Spokesmen for Sir Liam Donaldson, the Chief Medical Officer, and the Department of Health refused to comment. A spokesperson for the BBC, which has a contract to broadcast Formula One, said: “We are confident that Formula One, and as a result our coverage of Formula One, is fully compliant with regulations.”

In September 2005 Philip Morris, the maker of Marlboro, extended its financial backing for the Ferrari team until 2011, despite the ban on cigarette branding on cars racing in the European Union. The contract is understood to be worth $1 billion over ten years and Philip Morris said Ferraris would not carry Marlboro branding where there was a ban.

A spokesman for the Italian car maker said: “The bar code is part of the livery of the car, it is not part of a subliminal advertising campaign.”

Asked about the Philip Morris contract he said: “$100 million [a year] is not a correct figure. We do not disclose the figure — the figure you mention, it is lower.”
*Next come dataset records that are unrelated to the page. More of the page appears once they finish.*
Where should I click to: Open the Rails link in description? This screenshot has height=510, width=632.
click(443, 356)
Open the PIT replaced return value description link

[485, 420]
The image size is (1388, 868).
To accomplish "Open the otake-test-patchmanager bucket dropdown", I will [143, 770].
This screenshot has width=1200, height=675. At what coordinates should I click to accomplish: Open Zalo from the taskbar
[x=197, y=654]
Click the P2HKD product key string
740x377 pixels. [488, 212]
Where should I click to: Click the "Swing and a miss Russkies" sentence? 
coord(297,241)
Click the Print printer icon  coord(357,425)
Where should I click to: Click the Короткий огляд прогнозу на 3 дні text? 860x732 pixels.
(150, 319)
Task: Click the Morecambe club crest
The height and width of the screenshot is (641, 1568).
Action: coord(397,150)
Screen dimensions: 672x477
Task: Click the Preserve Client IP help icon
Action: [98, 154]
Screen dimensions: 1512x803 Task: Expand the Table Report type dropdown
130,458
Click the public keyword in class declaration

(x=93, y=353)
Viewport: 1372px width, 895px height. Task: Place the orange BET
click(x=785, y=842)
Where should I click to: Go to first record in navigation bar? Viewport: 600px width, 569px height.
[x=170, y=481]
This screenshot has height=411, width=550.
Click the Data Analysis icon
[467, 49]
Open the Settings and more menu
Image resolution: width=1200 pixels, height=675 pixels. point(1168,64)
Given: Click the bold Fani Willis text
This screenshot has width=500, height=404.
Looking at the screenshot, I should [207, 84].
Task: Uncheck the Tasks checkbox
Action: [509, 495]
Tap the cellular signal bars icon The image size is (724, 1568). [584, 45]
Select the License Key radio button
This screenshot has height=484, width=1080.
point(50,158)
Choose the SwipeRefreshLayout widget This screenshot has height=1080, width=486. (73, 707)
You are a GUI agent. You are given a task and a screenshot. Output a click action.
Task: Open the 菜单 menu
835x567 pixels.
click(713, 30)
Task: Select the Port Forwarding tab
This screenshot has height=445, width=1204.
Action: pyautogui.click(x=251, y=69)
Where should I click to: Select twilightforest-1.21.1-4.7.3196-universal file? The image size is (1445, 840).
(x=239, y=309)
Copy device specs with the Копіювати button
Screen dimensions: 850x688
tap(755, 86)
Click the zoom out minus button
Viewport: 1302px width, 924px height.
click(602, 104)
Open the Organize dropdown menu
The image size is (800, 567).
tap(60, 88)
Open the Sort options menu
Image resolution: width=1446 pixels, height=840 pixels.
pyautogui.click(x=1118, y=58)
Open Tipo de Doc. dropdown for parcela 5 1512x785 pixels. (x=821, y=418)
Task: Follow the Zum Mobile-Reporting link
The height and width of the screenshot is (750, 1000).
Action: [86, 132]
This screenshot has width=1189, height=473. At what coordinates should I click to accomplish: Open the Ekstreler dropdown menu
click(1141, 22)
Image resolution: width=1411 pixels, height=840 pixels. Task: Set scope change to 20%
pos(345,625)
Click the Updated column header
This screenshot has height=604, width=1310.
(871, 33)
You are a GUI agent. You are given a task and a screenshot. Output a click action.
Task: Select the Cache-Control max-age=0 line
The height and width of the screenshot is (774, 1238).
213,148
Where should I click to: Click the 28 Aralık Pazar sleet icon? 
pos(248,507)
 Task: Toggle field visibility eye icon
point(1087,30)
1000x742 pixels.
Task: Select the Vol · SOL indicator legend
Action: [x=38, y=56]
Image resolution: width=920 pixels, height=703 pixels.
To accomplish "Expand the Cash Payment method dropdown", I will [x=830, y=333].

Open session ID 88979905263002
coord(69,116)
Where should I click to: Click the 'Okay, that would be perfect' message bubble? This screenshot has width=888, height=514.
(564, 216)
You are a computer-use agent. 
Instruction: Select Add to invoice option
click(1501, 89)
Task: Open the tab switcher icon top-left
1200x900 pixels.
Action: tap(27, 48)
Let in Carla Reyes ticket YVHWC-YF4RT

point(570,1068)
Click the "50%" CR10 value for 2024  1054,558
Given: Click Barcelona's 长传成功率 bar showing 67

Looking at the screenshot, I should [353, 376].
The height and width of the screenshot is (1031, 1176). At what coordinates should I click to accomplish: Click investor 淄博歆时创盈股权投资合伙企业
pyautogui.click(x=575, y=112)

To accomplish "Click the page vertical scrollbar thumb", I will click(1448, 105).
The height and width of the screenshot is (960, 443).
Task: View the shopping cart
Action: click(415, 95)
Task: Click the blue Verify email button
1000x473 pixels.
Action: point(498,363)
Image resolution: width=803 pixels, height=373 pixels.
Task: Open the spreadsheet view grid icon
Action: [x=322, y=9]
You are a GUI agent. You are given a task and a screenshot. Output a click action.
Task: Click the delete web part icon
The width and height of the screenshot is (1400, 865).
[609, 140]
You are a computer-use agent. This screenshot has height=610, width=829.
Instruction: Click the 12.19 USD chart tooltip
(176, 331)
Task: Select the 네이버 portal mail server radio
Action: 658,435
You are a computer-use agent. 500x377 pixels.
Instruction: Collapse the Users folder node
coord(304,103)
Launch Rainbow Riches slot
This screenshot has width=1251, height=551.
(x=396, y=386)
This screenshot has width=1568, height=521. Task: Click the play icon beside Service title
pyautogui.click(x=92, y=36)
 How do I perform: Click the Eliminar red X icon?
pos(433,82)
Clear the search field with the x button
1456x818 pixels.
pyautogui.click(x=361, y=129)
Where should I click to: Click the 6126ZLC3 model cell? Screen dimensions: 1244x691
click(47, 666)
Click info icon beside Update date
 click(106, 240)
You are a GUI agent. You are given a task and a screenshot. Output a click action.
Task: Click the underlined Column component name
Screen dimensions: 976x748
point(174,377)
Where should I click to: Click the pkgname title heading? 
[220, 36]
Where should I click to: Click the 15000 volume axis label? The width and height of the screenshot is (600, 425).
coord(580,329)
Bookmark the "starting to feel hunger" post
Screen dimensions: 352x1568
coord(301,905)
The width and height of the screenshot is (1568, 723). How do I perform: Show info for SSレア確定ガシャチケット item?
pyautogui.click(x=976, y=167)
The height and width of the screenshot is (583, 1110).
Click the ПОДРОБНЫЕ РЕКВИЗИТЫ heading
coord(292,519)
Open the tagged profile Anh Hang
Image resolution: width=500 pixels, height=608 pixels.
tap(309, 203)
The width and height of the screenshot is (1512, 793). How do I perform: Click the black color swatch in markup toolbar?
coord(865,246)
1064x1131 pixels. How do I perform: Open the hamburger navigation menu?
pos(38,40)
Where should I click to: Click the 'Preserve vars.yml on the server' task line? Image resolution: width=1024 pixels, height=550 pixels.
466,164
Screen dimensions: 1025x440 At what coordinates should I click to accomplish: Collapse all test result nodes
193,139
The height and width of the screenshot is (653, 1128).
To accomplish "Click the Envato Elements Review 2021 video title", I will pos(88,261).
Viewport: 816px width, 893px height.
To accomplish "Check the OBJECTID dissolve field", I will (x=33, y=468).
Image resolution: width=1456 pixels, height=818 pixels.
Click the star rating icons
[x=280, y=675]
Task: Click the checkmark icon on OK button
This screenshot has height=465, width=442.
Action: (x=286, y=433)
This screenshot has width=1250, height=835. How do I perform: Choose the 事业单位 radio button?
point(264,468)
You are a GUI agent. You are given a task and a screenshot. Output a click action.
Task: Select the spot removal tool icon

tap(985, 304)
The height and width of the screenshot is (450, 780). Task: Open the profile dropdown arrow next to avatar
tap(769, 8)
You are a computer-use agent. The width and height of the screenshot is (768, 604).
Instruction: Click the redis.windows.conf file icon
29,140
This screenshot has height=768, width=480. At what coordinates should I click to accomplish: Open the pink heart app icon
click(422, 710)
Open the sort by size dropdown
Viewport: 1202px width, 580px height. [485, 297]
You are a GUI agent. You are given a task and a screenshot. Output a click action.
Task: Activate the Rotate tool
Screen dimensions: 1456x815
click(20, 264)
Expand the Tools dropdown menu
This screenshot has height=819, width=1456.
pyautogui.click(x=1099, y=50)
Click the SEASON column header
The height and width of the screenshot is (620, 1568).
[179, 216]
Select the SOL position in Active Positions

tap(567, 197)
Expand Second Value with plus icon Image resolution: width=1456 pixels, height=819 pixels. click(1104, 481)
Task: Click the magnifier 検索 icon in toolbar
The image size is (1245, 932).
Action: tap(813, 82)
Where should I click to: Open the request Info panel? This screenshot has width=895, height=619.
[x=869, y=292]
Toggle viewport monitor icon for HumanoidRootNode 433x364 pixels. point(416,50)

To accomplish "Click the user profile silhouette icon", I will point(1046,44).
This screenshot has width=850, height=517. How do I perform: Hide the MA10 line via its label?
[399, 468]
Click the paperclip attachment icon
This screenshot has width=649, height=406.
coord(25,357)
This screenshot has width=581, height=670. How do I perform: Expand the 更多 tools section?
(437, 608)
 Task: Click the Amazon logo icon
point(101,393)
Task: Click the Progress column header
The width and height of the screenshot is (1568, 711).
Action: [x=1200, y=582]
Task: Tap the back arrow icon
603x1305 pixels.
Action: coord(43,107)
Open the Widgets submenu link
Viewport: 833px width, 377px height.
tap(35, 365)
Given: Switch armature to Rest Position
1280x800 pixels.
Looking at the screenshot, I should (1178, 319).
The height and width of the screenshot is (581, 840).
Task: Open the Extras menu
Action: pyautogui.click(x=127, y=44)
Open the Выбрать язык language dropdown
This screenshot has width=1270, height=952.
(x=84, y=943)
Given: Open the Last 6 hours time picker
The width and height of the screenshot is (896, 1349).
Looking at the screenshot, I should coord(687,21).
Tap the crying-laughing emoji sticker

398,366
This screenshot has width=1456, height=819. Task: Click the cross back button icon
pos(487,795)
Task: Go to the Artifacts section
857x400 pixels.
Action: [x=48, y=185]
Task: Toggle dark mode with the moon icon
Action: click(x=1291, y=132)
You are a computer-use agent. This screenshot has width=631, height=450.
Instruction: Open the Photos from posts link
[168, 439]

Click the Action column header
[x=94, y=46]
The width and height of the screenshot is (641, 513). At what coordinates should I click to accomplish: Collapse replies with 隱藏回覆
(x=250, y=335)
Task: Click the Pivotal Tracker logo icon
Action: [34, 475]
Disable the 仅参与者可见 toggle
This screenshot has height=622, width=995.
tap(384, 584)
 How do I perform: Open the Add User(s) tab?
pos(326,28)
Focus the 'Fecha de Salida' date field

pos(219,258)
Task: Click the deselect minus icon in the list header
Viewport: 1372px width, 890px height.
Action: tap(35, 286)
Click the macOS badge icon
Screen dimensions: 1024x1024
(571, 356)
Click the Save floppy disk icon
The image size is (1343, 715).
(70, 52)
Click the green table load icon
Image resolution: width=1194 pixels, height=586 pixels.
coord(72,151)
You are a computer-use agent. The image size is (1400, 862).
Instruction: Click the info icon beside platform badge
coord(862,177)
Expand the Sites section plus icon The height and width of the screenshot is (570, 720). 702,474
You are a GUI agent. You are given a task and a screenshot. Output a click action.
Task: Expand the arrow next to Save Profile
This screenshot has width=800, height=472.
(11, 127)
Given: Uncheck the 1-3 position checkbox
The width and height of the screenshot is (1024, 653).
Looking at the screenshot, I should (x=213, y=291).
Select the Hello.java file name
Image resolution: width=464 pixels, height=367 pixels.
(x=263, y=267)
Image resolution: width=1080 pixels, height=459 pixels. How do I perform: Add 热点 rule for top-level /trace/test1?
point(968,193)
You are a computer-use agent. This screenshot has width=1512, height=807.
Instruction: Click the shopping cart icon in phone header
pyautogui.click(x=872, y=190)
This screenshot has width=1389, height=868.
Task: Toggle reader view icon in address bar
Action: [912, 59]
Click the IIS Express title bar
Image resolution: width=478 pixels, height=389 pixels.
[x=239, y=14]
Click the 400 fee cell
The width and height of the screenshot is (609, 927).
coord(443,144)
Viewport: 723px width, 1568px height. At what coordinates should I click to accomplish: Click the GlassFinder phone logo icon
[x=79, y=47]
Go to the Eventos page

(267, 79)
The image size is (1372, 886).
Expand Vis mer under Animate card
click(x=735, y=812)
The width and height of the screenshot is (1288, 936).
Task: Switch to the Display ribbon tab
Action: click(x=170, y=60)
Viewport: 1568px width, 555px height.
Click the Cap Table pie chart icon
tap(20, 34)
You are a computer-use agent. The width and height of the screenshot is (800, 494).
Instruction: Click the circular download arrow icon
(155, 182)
Ferrari is the only Formula One team with a tobacco brand in its formal title, Scuderia Ferrari Marlboro. Its logo also has the bar code and its drivers, Fernando Alonso and Felipe Massa, wear overalls bearing the bar code next to the Ferrari logo on each arm.

Philip Morris said: “We are confident that our relationship with Ferrari does not violate the UK 2002 Tobacco Advertising and Promotion Act. The Formula One Grand Prix in the UK does not involve any race cars, team apparel, equipment or track signage carrying tobacco product branding. The same is true for all other Formula One races across the world.”